### Given task 1
Decide whether each statement agrees with the passage on Lee's plan and its failure, answering yes or no and quoting the words of the passage that settle it: (a) The plan was sound and simple enough to have succeeded. (b) Holmes sent forward eight guns to shell the enemy column. (c) Lee had expected little of Holmes.

There had been nothing complicated
required in coordination, nothing of the first day's grand design. The three columns were
on the ground, with ready communication open between them and plenty of time for the
execution of simple assignments. The limitations in Lee's staff work contributed to the
way the battle had been fought, and looseness in command had wasted Magruder, but the plan
was sound and simple enough to have succeeded, as had Gaines's Mill, despite the lack of
operational control.
McClellan escaped for the same reason
he got in the fix --- human failings. As he was trapped by his own human failings, he
escaped by the failings of Huger and Jackson. All other elements were minor. The inanition
of these two men lost Lee his greatest opportunity to wreck an army of the enemy.
Of Holmes Lee had obviously expected
little, though an enterprising officer of ordinary competence would not so completely
have wasted the day. Waiting passively on defense until four o'clock while the only action
within three miles was the enemy's wagon train scurrying across his front, when Holmes
then sent forward six guns to shell the column he marched his brigades down the River Road
as if he had the whole country to himself.

### Given task 2
Copy the lines of the records starting at the line that contains "I will pos(222,365)." and ending at the line that contains "Looking at the screenshot, I should [x=6, y=6].", including both of those lines.

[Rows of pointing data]
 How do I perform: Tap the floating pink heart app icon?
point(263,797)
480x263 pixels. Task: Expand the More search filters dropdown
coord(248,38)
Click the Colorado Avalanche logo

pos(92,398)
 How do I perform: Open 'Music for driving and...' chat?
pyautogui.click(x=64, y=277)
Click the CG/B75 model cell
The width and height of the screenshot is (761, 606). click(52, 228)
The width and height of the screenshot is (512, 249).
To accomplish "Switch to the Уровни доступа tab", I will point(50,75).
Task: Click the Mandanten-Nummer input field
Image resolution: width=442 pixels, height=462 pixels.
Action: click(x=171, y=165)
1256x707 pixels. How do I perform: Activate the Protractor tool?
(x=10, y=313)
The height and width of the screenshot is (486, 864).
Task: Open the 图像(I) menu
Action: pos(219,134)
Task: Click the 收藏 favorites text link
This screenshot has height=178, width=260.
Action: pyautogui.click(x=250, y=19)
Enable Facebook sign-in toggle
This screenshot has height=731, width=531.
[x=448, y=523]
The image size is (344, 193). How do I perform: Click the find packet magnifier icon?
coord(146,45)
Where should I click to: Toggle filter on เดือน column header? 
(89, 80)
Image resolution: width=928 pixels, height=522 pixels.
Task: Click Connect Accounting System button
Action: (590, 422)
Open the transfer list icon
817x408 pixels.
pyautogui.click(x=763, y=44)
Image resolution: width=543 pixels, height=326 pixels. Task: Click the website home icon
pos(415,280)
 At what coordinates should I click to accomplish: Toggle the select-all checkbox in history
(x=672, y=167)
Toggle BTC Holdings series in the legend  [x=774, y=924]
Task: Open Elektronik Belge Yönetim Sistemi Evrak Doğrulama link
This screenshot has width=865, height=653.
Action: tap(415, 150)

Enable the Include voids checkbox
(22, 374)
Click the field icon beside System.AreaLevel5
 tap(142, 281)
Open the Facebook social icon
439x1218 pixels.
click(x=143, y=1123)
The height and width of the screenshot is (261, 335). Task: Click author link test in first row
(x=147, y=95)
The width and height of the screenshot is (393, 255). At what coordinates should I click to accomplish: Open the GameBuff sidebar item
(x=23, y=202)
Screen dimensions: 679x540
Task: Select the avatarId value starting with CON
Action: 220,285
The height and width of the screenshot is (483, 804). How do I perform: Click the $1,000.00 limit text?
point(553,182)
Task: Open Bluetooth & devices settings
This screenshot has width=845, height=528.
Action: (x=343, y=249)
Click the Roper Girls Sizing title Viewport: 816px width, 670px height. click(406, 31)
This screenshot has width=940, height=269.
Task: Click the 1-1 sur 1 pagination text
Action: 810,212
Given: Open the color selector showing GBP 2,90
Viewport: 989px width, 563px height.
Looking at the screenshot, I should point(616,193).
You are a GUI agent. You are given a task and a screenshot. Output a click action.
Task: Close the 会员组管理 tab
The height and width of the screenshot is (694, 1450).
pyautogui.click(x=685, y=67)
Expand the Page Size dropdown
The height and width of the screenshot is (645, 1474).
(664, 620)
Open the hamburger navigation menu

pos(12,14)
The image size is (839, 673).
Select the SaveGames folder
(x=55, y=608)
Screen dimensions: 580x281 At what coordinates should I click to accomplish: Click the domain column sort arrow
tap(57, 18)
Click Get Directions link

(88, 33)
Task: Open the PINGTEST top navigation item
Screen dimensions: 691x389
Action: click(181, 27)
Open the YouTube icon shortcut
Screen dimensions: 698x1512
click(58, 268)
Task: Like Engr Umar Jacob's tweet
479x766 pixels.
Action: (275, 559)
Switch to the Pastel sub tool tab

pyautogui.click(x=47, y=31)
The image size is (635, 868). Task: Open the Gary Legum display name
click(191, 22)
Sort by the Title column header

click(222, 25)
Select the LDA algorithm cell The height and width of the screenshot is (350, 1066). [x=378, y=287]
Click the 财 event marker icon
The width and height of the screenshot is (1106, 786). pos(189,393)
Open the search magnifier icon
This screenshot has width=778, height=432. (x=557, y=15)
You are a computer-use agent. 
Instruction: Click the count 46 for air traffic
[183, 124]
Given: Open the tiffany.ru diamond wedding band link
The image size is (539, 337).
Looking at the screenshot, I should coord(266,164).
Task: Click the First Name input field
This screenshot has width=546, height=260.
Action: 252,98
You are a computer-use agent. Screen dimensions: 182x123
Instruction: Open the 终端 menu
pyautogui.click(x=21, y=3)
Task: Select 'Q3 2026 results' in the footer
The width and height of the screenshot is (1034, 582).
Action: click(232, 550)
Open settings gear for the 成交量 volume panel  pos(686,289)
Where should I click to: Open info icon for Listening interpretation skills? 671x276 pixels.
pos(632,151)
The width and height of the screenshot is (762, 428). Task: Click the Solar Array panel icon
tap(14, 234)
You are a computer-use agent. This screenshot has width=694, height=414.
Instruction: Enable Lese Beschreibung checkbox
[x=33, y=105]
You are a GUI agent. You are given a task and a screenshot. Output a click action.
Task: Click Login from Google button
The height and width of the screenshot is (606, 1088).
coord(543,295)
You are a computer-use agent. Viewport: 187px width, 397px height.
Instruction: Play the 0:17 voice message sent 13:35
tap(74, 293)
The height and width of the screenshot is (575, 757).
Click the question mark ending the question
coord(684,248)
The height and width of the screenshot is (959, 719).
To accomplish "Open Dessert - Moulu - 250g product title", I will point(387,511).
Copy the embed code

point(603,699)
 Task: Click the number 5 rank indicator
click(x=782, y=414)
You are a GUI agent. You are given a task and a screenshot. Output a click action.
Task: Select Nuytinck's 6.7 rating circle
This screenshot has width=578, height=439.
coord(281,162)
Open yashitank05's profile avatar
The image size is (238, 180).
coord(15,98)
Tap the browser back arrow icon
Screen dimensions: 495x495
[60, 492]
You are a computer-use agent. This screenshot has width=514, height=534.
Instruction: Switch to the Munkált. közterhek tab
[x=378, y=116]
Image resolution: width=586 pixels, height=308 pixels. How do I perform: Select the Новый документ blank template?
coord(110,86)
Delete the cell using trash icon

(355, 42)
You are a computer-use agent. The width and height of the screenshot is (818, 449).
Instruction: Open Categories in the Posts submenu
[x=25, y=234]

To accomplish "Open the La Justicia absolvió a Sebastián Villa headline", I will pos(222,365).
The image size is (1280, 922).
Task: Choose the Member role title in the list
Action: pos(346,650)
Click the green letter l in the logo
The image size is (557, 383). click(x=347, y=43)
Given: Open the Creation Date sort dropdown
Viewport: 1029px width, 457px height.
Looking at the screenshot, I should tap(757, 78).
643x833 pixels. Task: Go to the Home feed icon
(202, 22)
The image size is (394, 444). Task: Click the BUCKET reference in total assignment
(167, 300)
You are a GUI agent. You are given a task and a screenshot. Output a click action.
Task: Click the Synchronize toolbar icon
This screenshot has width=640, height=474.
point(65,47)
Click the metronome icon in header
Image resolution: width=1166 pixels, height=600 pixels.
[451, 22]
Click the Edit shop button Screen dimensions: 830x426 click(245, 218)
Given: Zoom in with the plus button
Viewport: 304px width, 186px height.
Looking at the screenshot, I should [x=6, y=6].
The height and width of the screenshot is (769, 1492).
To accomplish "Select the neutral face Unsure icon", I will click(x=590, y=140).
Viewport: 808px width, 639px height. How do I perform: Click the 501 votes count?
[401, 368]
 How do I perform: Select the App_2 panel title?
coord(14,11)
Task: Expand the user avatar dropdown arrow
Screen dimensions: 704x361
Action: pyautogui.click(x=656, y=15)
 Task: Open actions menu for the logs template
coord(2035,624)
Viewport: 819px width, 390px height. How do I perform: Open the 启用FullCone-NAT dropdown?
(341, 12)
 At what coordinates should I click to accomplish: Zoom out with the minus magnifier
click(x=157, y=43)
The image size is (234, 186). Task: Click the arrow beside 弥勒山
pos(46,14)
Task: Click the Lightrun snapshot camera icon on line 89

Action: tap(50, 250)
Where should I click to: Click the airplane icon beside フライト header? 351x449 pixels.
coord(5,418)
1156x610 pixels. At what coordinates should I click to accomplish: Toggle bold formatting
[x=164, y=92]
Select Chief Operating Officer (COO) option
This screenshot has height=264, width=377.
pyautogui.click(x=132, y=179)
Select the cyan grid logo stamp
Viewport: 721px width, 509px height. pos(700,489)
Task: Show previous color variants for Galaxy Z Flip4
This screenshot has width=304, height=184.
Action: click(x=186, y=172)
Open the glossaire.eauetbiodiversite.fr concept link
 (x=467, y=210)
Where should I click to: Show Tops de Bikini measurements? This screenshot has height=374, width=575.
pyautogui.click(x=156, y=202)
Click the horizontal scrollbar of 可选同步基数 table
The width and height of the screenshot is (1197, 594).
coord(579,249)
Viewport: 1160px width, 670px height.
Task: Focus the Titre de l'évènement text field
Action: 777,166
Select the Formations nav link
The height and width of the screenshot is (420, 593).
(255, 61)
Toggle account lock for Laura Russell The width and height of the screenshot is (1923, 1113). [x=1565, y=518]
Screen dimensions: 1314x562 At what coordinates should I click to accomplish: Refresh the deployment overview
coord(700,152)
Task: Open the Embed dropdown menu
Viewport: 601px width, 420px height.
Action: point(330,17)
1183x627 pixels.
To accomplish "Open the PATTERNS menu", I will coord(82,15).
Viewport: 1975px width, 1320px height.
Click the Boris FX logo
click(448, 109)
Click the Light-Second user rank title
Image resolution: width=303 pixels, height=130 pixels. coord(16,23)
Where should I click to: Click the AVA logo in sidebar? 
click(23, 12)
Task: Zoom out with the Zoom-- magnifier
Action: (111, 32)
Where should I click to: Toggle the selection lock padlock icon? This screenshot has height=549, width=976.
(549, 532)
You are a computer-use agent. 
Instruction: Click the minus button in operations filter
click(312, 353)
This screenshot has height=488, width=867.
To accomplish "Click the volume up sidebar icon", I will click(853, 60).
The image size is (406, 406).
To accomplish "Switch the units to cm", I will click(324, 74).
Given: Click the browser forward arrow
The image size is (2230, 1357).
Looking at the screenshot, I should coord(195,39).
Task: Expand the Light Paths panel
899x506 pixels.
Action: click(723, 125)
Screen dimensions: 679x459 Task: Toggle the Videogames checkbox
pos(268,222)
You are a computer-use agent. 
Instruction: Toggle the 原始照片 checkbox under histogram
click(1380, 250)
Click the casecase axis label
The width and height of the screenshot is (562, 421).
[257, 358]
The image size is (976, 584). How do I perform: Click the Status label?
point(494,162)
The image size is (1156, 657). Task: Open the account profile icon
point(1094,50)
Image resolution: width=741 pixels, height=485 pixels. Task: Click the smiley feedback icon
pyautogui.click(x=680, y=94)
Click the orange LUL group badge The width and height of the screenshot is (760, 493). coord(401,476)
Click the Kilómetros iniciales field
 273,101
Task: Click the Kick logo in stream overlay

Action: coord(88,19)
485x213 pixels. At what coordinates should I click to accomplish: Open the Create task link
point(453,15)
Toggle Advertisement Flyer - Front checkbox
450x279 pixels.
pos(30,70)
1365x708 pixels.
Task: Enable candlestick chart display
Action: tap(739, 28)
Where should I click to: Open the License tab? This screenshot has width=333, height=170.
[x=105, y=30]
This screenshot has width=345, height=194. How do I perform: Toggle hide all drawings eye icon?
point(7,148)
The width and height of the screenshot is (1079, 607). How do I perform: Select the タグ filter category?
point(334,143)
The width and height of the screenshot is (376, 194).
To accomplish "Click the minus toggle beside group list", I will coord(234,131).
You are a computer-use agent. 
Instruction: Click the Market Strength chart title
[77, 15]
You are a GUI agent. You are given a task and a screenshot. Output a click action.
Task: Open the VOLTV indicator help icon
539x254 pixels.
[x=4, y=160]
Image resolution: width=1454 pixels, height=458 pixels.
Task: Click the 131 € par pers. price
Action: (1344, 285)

### Worked answer 1
(a) Yes: "the plan was sound and simple enough to have succeeded"
(b) No: "Holmes then sent forward six guns to shell the column"
(c) Yes: "Of Holmes Lee had obviously expected little"

### Worked answer 2
To accomplish "Open the La Justicia absolvió a Sebastián Villa headline", I will pos(222,365).
The image size is (1280, 922).
Task: Choose the Member role title in the list
Action: pos(346,650)
Click the green letter l in the logo
The image size is (557, 383). click(x=347, y=43)
Given: Open the Creation Date sort dropdown
Viewport: 1029px width, 457px height.
Looking at the screenshot, I should tap(757, 78).
643x833 pixels. Task: Go to the Home feed icon
(202, 22)
The image size is (394, 444). Task: Click the BUCKET reference in total assignment
(167, 300)
You are a GUI agent. You are given a task and a screenshot. Output a click action.
Task: Click the Synchronize toolbar icon
This screenshot has width=640, height=474.
point(65,47)
Click the metronome icon in header
Image resolution: width=1166 pixels, height=600 pixels.
[451, 22]
Click the Edit shop button Screen dimensions: 830x426 click(245, 218)
Given: Zoom in with the plus button
Viewport: 304px width, 186px height.
Looking at the screenshot, I should [x=6, y=6].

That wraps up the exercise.